-- Problem to work on --
The answer must be every line from the entries below that includes "volume".
[Records for this exercise Boundary: Start]
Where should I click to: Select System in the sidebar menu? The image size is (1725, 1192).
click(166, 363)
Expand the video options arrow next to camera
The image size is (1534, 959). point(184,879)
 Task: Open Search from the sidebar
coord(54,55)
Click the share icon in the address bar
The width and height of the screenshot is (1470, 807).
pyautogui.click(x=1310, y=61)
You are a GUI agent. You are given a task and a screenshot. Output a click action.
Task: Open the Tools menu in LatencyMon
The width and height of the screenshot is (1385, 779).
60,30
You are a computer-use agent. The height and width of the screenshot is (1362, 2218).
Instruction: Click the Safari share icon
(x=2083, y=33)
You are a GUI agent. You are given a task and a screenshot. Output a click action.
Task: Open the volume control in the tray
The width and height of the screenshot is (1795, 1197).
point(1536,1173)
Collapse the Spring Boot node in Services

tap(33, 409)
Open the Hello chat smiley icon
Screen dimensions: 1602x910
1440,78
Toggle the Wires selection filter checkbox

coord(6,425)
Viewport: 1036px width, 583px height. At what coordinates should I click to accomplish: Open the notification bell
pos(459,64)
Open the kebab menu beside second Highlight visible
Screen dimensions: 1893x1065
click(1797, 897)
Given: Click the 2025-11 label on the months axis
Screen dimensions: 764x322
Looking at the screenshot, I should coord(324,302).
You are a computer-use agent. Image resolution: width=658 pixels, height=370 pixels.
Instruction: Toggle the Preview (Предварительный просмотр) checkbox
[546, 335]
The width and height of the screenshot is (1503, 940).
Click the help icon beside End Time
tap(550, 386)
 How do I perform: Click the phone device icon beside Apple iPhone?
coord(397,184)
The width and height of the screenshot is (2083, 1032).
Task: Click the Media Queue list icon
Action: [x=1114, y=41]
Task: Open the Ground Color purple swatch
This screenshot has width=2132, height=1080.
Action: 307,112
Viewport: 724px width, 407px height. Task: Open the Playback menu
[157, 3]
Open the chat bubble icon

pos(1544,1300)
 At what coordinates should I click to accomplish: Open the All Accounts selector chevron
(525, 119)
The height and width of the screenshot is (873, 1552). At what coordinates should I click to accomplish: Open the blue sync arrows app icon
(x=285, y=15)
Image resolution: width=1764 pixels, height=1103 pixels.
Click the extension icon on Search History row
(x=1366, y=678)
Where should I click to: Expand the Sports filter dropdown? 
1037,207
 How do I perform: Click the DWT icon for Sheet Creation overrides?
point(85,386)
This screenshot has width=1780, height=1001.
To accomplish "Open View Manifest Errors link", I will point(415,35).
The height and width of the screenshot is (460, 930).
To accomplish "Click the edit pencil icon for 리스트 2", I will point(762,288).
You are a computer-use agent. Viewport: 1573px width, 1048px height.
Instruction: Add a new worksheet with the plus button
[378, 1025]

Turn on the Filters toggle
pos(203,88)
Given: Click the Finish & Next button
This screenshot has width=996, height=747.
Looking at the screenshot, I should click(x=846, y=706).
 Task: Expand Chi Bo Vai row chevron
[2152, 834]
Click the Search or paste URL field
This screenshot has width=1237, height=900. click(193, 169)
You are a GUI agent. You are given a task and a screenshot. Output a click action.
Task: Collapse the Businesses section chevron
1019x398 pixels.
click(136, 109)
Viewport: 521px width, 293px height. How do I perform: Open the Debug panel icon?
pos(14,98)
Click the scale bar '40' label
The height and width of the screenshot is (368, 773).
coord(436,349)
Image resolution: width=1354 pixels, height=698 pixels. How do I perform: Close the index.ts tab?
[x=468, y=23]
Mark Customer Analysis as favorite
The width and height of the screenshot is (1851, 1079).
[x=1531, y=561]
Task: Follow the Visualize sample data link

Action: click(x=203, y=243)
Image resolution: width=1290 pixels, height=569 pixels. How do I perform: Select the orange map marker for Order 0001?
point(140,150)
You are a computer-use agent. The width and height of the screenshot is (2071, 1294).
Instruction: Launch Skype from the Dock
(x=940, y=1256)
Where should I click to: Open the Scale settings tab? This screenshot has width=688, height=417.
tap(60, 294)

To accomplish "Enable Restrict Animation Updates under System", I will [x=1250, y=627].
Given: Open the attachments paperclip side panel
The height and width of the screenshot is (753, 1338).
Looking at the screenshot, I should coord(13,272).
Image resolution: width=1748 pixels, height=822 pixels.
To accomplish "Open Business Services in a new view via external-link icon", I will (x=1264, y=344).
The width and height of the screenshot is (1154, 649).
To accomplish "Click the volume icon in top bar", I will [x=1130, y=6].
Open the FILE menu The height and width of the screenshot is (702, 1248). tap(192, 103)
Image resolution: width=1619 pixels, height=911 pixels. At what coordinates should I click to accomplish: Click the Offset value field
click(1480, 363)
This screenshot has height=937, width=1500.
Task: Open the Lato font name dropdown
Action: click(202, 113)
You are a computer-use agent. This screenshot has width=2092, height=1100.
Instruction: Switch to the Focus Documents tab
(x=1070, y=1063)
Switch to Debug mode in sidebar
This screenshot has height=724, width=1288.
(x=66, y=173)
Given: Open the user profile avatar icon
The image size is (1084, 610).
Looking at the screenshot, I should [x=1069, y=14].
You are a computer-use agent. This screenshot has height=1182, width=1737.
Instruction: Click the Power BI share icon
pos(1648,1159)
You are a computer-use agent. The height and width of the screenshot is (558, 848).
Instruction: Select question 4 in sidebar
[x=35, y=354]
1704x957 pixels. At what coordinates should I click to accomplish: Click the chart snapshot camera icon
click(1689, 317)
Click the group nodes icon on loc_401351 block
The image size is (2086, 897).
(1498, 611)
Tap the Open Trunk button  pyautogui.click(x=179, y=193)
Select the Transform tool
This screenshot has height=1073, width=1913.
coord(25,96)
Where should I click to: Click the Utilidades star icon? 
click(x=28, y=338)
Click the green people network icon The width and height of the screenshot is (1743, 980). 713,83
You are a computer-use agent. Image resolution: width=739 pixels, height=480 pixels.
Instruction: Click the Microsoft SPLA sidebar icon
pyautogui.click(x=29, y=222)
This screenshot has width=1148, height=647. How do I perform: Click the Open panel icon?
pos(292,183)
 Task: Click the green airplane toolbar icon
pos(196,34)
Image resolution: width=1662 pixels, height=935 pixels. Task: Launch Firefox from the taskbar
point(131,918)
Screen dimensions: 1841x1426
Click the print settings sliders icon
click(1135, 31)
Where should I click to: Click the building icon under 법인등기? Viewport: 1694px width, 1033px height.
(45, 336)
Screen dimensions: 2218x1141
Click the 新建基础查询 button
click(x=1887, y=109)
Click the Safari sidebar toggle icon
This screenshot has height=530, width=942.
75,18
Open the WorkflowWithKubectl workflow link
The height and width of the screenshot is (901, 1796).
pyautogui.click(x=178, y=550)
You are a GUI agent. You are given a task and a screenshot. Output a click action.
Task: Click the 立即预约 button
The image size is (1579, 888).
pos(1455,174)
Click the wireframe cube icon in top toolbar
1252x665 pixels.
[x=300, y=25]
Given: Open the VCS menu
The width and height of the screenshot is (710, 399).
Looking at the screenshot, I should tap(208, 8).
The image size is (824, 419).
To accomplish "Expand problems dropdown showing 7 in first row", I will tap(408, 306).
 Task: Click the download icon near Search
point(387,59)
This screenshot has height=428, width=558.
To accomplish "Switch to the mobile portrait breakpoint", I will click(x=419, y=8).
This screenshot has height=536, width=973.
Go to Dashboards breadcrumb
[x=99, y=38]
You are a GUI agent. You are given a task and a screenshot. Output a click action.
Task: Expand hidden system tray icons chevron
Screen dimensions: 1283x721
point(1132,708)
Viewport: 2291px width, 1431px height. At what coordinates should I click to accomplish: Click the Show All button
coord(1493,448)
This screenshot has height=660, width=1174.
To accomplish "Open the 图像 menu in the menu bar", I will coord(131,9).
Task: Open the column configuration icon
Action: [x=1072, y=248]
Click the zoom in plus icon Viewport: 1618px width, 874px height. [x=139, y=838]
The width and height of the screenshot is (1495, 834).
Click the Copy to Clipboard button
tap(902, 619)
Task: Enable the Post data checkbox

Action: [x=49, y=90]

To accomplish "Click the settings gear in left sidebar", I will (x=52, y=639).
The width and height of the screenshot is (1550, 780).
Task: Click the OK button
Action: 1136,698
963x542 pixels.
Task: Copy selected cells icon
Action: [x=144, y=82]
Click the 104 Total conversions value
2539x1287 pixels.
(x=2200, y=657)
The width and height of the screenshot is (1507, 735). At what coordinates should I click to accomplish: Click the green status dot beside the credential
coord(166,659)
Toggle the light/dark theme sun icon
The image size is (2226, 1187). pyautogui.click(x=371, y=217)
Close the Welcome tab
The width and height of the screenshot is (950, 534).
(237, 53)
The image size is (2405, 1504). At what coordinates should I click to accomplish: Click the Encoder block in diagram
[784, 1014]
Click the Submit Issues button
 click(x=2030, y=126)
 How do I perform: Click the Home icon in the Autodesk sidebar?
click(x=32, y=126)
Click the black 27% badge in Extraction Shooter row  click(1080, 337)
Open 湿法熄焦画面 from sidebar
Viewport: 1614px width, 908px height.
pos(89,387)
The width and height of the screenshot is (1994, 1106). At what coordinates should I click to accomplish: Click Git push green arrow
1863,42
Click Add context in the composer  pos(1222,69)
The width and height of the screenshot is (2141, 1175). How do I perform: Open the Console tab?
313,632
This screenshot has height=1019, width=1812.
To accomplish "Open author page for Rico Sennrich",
[Records for this exercise Boundary: End]
-- Result for this task --
Task: Open the volume control in the tray
To accomplish "Click the volume icon in top bar", I will [x=1130, y=6].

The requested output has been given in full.